Work instruction A -> In the news report on Tokyo Medical University's entrance exams, what percentage of the students who passed this year were women?
Work instruction B -> Extend the news report on Tokyo Medical University's alleged exam rigging, picking up after its last paragraph.

Text provided ->
Japanese medical school allegedly rigged exams to keep women out

Women who passed exams dipped from 40% to 18%

By JESSIE YEUNG, YOKO WAKATSUKI AND YOKO ISHITANI, CNN
Southerncity via Wikimedia Commons

TOKYO (CNN) - The Education Minister of Japan has condemned gender discrimination following reports that Tokyo Medical University allegedly rigged entrance exam scores to lower the ratio of female students.

"We are asking (Tokyo Medical University) to investigate and report as soon as possible how entrance exams have been practiced and if it has been properly done," Minister Yoshimasa Hayashi said in a press conference on Friday.

"We will wait for their report and consider how we respond. In general, unjust discriminatory selection of entrants for women is totally unacceptable."

Local newspaper Yomiuri Shimbun first reported on Thursday that the university had allegedly lowered female scores since 2011. An unnamed university source claimed the alleged practice stemmed from a belief that female doctors would leave the profession to get married or give birth, leaving hospitals understaffed.

In 2010, 40% of successful applicants were women, according to the Yomiuri Shimbun. Under the alleged rigging, the number dropped to around 30%, the unnamed source told the newspaper. It dipped even lower this year -- women made up 39% of total applicants, but of the students who passed, only 18% were women, according to Tokyo Medical University.

Data under study ->

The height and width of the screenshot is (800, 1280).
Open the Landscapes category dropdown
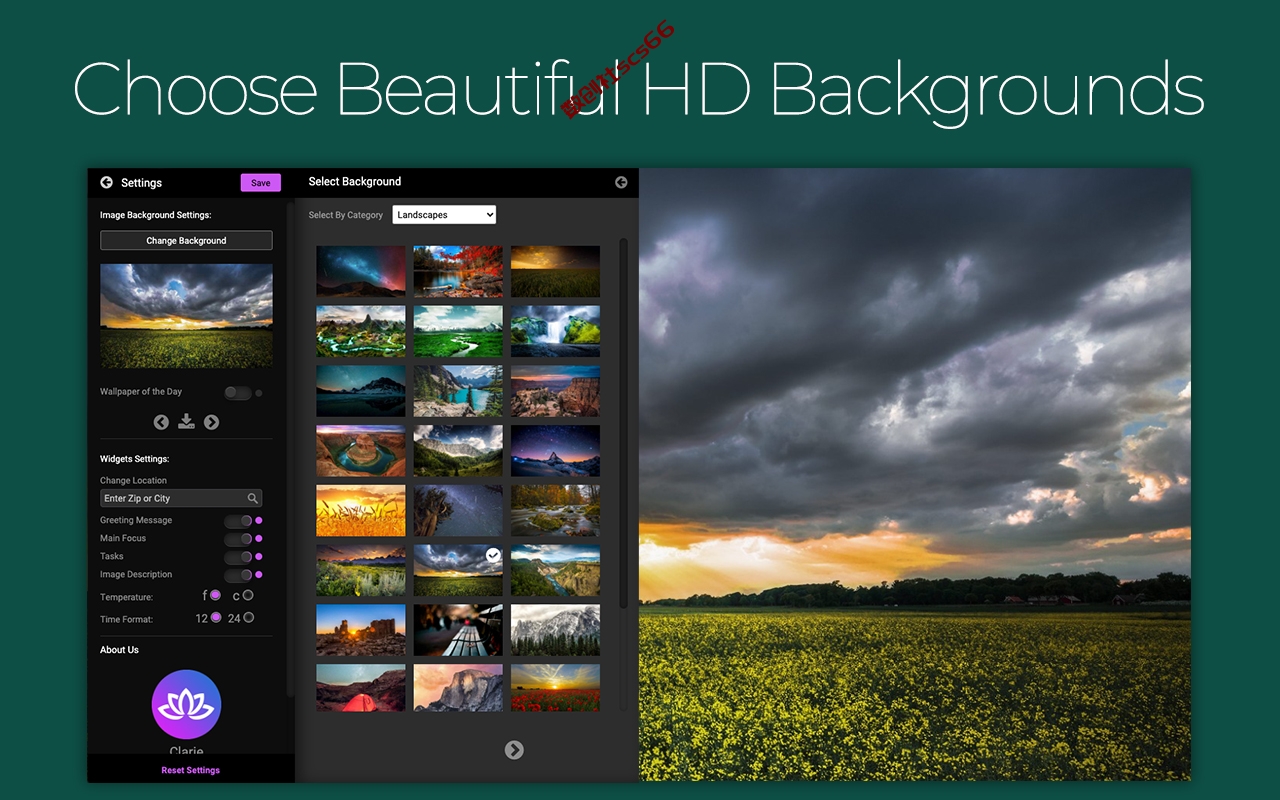click(444, 215)
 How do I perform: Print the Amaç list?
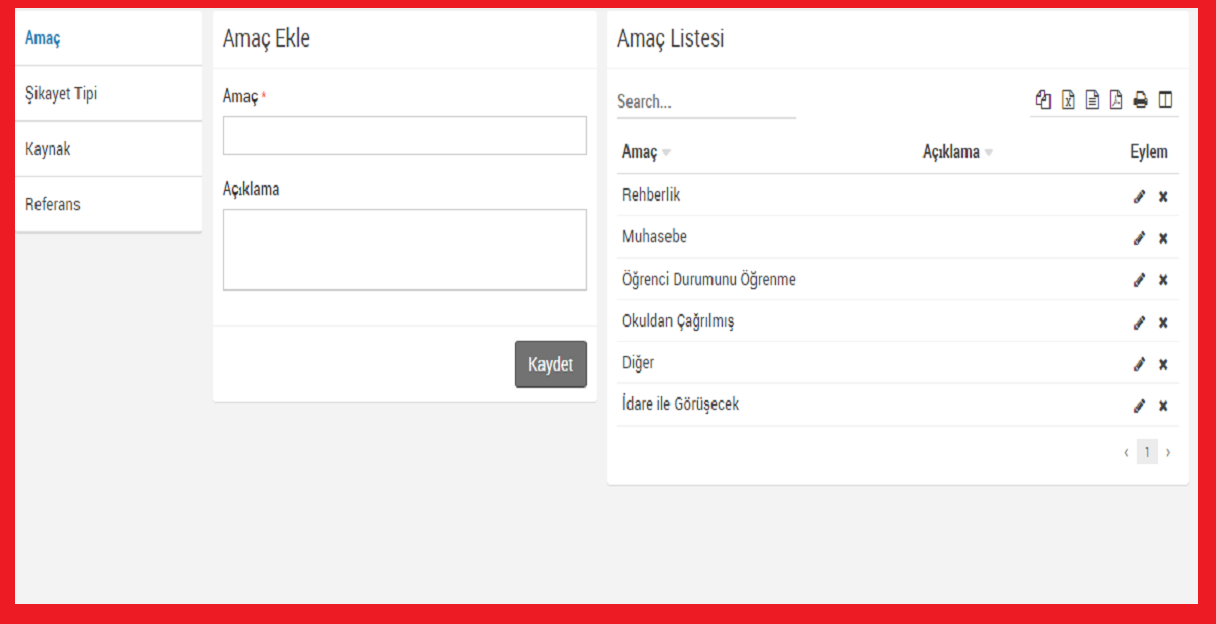coord(1140,100)
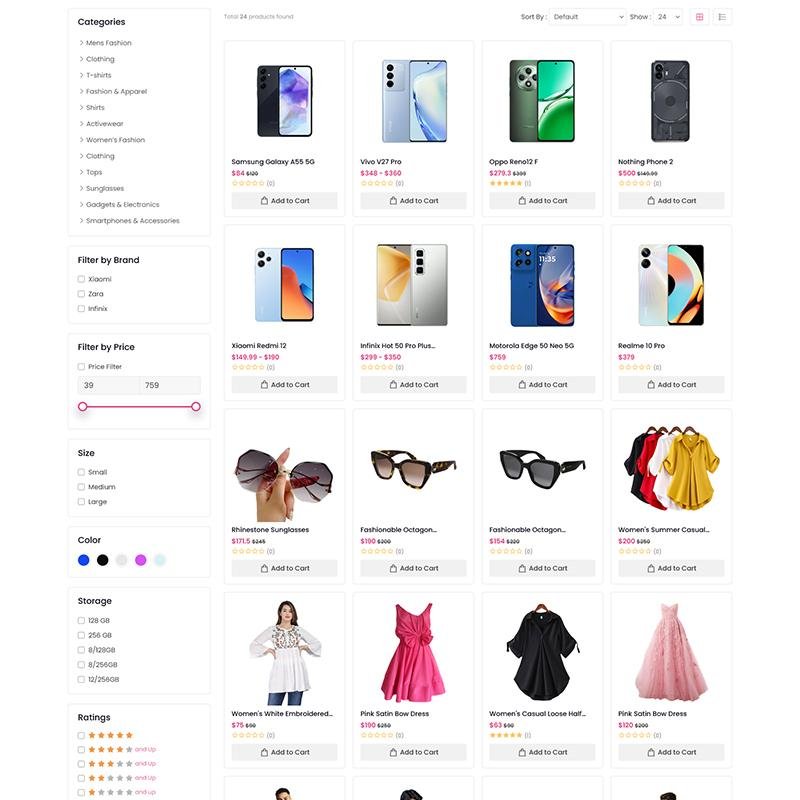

Written response A -> 18%

Written response B ->
"We are investigating to determine such a case ever happened," a university spokesperson told CNN. "We are planning to have a press conference once it's qualified to share the facts. But we do not know yet when that will be."

The news has sparked outrage on social media and in the medical community.

"It is absolutely unacceptable that female students are deprived of a chance of education only because they are women," Yoshika Maeda, chairwoman of the Japan Medical Women's Association, posted on Facebook.

It wouldn't be surprising if other universities had similar rigging practices, Maeda said. Since private schools are not obligated to release exam scores, the selection process is conducted in a "black box," out of public sight.

"This anachronistic move is very problematic and we must not keep it silent." she wrote. "However, it's a good thing that we have a window of opportunity to look into the black box and got a chance to plunge a scalpel into the wrongdoing."

The apparent revelation emerged from a separate ongoing bribery investigation involving the university's admission of the son of an education ministry official, Yomiuri Shimbun reported.

The fight for working women

The scandal comes amid a growing national conversation about women in the workplace, in what remains a traditionally male-dominated society.

In an effort to bolster the country's stagnating economy, in the face of an aging population and a slowing birth rate, Prime Minister Shinzo Abe pledged in 2013 to empower more working women.

The administration's efforts have seen some improvement -- the percentage of Japanese working women has been slowly increasing, according to Kathy Matsui of Goldman Sachs. Some companies, like the automaker Nissan, offer flexible working hours, parental leave, and on-site childcare facilities to draw more women.

However, far more companies have separate gendered career tracks that prevent upward mobility for women. Women typically end up in administrative roles, often referred to as the "mommy" track.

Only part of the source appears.